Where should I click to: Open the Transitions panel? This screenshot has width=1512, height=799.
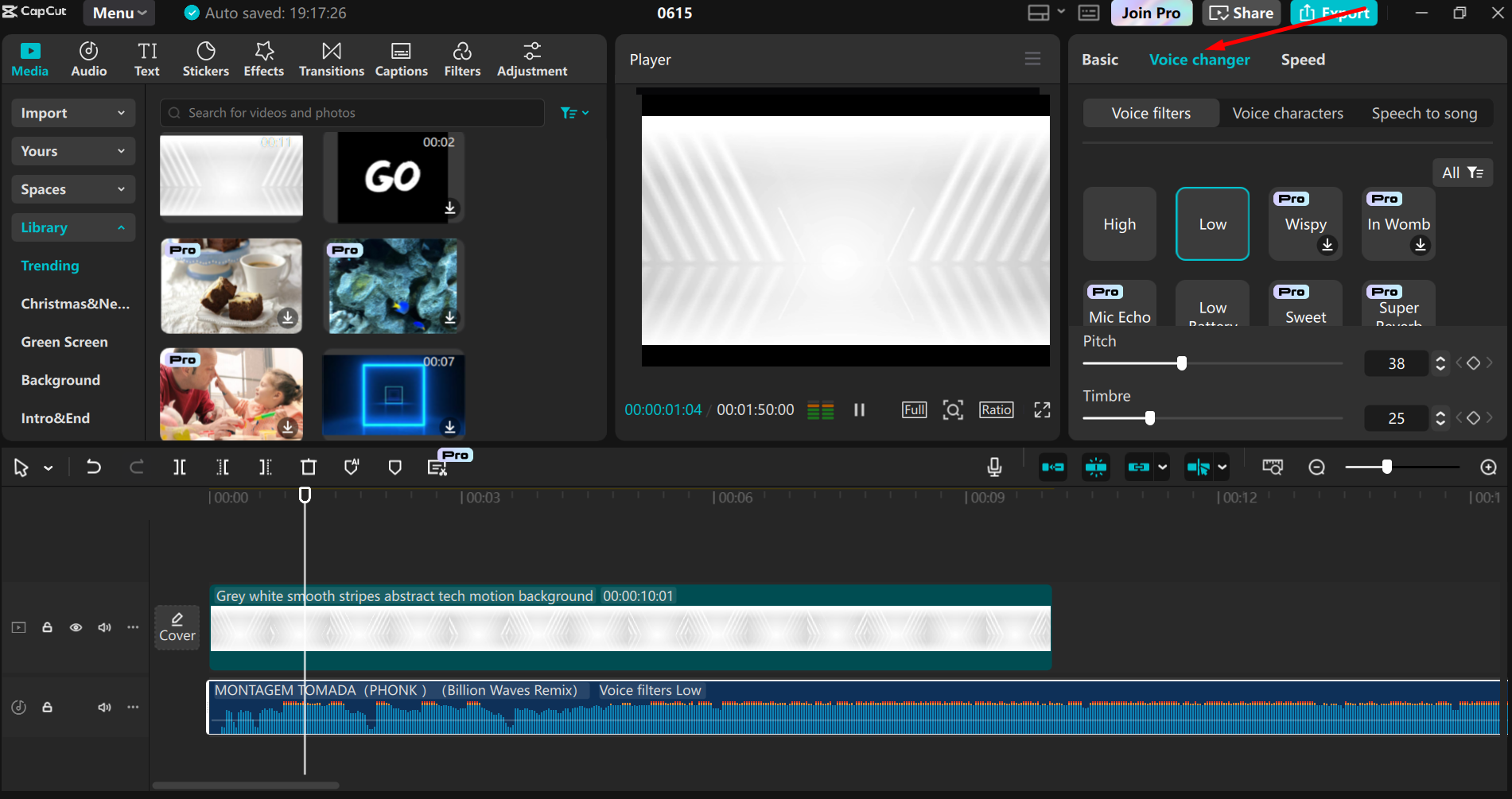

.....

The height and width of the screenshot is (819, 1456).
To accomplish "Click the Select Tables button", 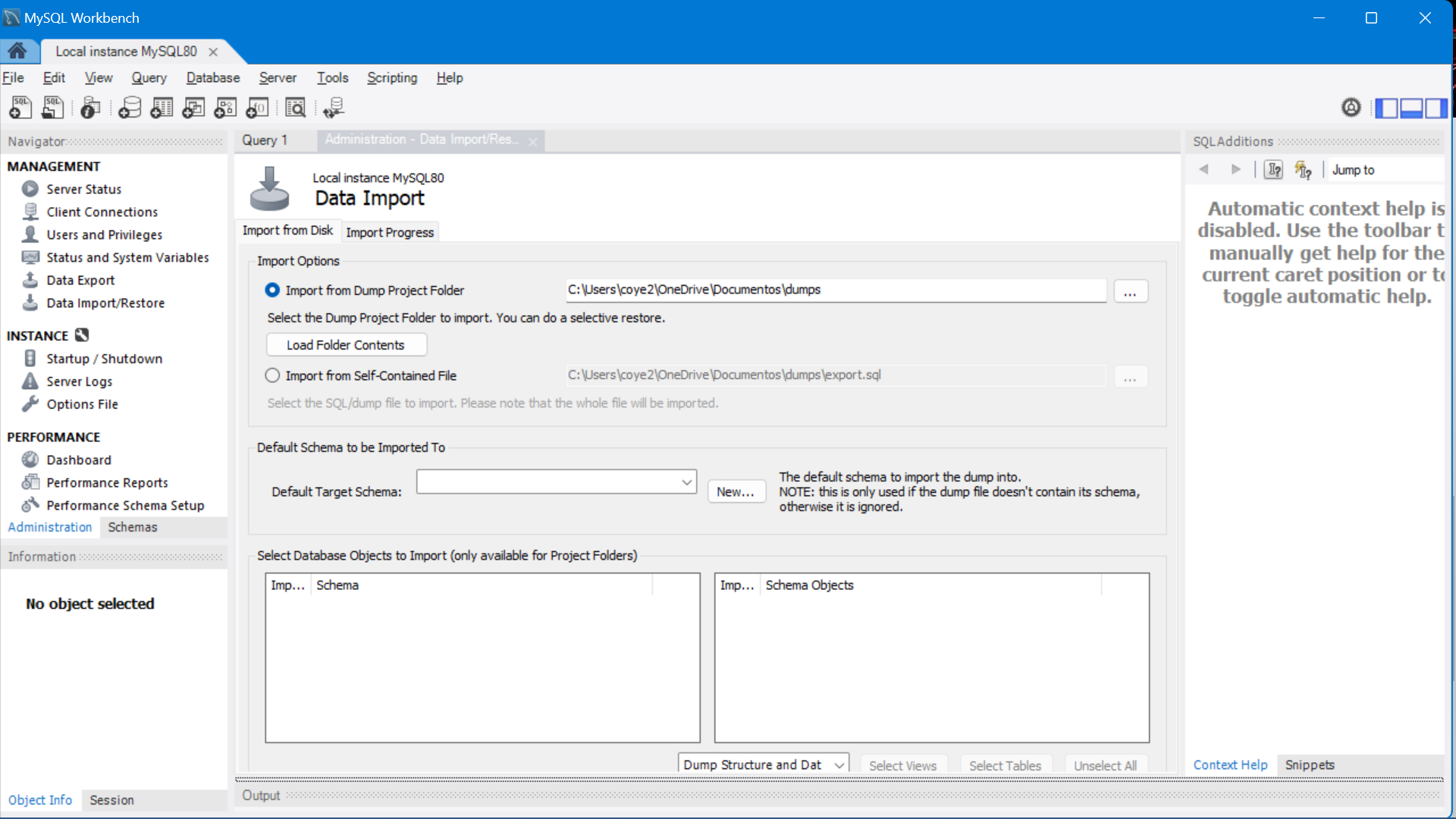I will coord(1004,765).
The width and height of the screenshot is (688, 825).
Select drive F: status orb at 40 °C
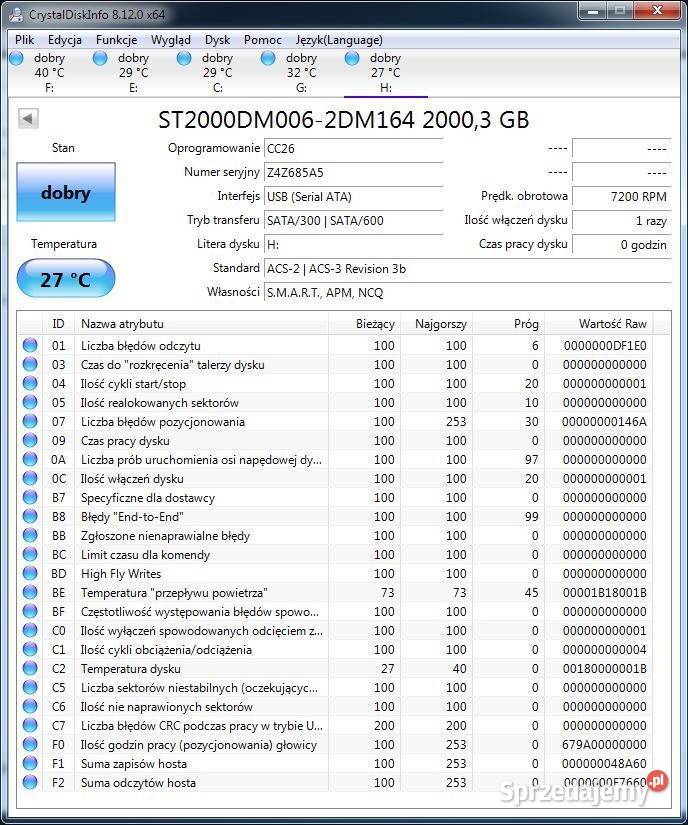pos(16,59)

.....

_Problem statement_: Search the material for the word "height" and copy every matching line.

_Response to this exercise_:
Where should I click to: Open the Transitions panel? This screenshot has width=1512, height=799.
The height and width of the screenshot is (819, 1456).
The width and height of the screenshot is (688, 825).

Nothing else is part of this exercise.